• **WORK TO COMPLETE**: Each time a line of the listing holds "height", copy that line.
>>>>>
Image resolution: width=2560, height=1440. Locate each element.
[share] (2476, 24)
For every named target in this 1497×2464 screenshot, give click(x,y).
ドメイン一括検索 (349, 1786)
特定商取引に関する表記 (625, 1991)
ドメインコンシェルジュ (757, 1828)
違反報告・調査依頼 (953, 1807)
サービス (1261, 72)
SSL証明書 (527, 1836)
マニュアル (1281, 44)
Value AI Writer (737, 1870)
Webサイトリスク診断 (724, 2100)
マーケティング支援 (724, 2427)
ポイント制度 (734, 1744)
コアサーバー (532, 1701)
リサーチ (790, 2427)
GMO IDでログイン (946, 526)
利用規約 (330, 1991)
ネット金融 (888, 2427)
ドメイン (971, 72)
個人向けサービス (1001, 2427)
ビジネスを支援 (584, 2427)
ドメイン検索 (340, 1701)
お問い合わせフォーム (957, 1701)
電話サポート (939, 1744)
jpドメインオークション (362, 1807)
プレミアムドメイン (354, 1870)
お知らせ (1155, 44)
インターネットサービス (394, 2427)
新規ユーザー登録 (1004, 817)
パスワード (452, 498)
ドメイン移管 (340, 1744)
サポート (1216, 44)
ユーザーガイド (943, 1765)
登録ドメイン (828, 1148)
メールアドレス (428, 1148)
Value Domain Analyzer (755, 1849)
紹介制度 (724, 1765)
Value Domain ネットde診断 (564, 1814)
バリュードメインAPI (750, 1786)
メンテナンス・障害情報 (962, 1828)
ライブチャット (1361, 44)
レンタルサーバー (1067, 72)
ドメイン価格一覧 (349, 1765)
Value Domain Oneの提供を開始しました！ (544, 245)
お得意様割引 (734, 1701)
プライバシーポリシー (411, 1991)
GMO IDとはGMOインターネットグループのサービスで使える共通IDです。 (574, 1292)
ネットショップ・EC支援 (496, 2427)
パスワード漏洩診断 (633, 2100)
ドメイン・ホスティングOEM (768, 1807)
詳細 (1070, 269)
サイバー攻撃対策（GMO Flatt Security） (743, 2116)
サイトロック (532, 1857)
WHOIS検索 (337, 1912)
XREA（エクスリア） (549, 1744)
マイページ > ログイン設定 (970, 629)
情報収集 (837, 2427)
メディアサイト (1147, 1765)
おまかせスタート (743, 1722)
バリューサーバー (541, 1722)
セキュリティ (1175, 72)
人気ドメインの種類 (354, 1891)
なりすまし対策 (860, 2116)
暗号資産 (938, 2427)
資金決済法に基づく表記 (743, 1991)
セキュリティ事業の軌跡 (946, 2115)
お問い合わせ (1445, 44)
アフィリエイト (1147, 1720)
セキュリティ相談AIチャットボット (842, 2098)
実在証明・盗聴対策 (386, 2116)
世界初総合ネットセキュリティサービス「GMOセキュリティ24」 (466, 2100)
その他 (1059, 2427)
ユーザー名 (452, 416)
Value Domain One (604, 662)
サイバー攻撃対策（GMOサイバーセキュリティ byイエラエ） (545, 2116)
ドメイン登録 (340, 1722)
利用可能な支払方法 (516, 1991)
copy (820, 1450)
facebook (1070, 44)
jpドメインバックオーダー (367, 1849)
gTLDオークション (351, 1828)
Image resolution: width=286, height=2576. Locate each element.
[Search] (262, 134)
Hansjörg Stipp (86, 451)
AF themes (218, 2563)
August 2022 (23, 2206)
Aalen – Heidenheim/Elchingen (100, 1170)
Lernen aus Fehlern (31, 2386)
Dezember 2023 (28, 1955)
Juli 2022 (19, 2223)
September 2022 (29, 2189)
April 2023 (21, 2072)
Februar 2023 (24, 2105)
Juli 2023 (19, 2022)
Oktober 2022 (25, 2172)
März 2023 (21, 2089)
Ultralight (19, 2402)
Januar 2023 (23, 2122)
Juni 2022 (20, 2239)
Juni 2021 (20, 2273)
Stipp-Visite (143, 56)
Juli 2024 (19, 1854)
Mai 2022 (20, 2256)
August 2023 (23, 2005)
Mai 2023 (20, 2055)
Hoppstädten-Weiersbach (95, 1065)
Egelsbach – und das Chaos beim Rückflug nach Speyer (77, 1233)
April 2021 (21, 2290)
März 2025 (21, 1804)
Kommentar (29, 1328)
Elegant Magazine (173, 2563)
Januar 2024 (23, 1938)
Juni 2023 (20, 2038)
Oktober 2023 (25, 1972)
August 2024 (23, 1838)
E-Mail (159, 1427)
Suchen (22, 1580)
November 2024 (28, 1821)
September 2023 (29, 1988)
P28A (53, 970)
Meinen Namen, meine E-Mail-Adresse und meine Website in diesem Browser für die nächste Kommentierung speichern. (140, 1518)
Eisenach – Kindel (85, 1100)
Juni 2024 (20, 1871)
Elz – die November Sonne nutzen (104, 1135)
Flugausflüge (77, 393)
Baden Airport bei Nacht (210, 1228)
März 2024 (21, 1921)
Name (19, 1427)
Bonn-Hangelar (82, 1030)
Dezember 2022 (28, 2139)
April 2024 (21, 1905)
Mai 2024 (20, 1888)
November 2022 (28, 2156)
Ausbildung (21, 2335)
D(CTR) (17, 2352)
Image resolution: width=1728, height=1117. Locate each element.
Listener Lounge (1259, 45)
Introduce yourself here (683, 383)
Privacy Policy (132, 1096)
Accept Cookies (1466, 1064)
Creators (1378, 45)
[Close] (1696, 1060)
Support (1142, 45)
<<<<<
• **REPLY TO THE EXERCISE**:
Image resolution: width=2560, height=1440. Locate each element.
Image resolution: width=286, height=2576. Locate each element.
Image resolution: width=1728, height=1117. Locate each element.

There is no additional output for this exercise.